Wahl et al. developed updated estimates — on a country-by-country basis, for each year from 2000 to 2015 — of the numbers of Hib and pneumococcal disease cases and deaths in children.
Pneumococcal and Hib Vaccines
They used country-specific figures of children who died of pneumonia and meningitis, along with field-based evidence on the fraction of those deaths caused by pneumococcus and Hib, and WHO/UNICEF estimates of vaccine coverage to estimate the burden of pneumococcal and Hib deaths and cases.
Their primary findings were that both Hib and pneumococcus caused far fewer cases of severe disease and death in children ages one to 59 months in 2015 compared to 2000. For Hib in 2015, there were approximately 29,500 child deaths, and for pneumococcus an estimated 294,000 child deaths. These figures suggest declines of 90% and 51%, respectively, from the estimated deaths in the year 2000.

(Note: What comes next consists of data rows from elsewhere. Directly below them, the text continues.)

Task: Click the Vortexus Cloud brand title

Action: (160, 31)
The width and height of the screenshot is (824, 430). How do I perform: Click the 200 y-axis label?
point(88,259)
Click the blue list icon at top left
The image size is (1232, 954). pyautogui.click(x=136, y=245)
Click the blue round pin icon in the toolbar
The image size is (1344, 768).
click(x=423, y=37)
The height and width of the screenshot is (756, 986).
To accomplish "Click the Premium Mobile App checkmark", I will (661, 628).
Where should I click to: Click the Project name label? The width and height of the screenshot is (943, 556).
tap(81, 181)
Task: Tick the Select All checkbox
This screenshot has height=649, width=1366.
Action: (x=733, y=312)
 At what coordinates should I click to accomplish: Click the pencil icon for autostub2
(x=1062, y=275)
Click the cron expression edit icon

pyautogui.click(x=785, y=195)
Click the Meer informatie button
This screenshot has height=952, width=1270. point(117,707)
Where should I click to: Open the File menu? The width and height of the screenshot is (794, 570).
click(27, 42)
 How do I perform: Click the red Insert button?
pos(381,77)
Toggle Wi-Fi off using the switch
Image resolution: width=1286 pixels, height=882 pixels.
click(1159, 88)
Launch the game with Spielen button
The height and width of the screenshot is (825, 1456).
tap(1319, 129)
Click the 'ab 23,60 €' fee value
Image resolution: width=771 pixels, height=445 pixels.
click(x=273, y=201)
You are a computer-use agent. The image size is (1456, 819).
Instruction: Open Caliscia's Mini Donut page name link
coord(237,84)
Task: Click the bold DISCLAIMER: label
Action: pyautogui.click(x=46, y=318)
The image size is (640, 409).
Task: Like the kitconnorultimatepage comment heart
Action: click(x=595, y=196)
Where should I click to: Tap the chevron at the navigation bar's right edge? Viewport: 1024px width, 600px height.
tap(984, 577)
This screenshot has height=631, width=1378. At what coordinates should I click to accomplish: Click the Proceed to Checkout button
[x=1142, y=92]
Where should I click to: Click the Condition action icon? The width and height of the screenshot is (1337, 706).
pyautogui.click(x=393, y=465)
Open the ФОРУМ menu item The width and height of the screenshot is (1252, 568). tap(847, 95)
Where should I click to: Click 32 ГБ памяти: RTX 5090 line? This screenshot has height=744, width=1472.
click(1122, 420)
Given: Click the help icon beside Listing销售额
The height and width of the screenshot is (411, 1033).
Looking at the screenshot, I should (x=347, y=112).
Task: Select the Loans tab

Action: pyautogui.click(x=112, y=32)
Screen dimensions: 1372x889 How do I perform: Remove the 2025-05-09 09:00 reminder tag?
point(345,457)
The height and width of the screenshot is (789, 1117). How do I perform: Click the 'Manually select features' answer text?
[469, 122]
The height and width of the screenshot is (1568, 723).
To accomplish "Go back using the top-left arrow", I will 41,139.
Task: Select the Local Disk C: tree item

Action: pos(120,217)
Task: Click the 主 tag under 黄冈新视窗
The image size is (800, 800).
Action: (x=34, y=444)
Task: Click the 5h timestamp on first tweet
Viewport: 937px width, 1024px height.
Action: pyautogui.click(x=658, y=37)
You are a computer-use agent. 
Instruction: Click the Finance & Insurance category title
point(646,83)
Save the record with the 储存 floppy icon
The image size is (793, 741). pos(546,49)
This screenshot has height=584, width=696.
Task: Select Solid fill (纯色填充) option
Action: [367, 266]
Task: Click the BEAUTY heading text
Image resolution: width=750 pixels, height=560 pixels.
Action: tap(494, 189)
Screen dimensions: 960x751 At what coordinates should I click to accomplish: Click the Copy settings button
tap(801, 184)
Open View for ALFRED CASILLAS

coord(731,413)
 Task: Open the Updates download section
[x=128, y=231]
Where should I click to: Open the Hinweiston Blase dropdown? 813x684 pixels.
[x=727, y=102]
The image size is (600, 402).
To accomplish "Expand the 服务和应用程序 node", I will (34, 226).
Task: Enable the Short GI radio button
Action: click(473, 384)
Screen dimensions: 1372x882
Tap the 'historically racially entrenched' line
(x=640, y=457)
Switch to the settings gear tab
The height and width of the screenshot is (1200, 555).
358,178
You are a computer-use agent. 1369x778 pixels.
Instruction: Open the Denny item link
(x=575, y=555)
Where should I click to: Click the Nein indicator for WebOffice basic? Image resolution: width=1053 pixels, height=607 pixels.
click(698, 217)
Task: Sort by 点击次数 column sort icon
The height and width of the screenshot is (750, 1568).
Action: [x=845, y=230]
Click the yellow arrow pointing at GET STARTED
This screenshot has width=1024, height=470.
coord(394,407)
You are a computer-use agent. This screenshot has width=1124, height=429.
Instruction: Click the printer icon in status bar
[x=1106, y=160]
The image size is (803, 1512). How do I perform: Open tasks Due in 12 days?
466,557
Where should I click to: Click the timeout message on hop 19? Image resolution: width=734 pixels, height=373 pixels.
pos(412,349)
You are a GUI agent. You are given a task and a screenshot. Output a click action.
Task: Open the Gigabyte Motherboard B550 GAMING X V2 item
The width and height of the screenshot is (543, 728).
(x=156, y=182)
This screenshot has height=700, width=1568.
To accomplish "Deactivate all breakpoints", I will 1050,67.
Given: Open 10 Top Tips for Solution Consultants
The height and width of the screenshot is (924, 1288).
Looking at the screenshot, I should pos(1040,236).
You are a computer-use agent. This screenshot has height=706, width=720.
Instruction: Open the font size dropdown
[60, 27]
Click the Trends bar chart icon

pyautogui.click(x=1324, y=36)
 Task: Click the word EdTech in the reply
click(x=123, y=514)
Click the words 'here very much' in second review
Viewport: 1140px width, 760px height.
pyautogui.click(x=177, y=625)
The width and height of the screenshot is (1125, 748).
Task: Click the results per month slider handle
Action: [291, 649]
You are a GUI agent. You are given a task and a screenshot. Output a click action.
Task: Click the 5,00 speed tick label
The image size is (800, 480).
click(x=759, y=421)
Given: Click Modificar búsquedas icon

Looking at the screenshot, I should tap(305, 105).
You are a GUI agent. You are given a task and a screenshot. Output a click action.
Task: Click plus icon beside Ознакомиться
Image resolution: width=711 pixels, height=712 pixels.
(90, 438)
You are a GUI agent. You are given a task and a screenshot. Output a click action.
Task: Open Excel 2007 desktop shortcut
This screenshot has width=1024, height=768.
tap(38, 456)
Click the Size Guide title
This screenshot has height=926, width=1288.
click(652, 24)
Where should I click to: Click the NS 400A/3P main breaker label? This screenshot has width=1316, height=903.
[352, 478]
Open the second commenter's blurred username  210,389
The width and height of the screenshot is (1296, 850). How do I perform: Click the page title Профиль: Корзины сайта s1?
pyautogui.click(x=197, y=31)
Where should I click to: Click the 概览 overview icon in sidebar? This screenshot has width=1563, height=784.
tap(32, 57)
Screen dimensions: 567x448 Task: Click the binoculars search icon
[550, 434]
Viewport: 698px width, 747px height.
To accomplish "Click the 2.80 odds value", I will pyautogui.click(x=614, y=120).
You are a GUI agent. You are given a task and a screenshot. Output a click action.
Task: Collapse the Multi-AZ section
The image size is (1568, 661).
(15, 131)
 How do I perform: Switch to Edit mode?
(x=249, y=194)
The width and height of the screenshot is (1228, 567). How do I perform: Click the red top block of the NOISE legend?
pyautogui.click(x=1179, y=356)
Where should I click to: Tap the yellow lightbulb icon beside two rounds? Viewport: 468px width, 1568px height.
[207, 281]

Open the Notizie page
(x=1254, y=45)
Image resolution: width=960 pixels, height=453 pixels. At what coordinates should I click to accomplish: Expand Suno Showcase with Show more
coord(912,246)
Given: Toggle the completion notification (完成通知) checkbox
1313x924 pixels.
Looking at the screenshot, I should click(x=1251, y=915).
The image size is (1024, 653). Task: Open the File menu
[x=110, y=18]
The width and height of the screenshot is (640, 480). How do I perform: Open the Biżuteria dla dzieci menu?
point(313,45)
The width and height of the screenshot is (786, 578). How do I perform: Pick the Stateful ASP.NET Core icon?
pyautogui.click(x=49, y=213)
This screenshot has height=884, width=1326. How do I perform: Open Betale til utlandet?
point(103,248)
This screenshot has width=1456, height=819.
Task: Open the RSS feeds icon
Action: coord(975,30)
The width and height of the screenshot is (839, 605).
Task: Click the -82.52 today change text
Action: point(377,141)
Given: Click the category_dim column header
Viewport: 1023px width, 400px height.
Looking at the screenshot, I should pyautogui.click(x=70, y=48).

The researchers estimated that Hib and pneumococcal deaths among children with HIV/AIDS also declined sharply — 75% — from about 95,000 in 2000 to about 23,000 in 2015.
The sharp declines in child mortality from Hib and pneumococcus were due not just to the introduction of vaccines but also to general factors that have reduced pneumonia and meningitis deaths from all causes, such as better hygiene and access to health care. "In 2015 compared to 2000 fewer children died from all causes, not just Hib and pneumococcus," Wahl notes.
The new estimates will guide ongoing efforts to reduce the burdens of Hib and pneumococcal diseases, which together still kill approximately 900 children per day around the world. "The pneumoccocal disease burden is now limited to a small number of countries that have not introduced the vaccine or have not yet fully scaled the vaccines," Wahl says.
The introduction of Hib vaccine and PCV into high-burden, low-income countries since 2009 has occurred with the support of Gavi, the Vaccine Alliance, a public-private partnership of countries, WHO, UNICEF and other partners.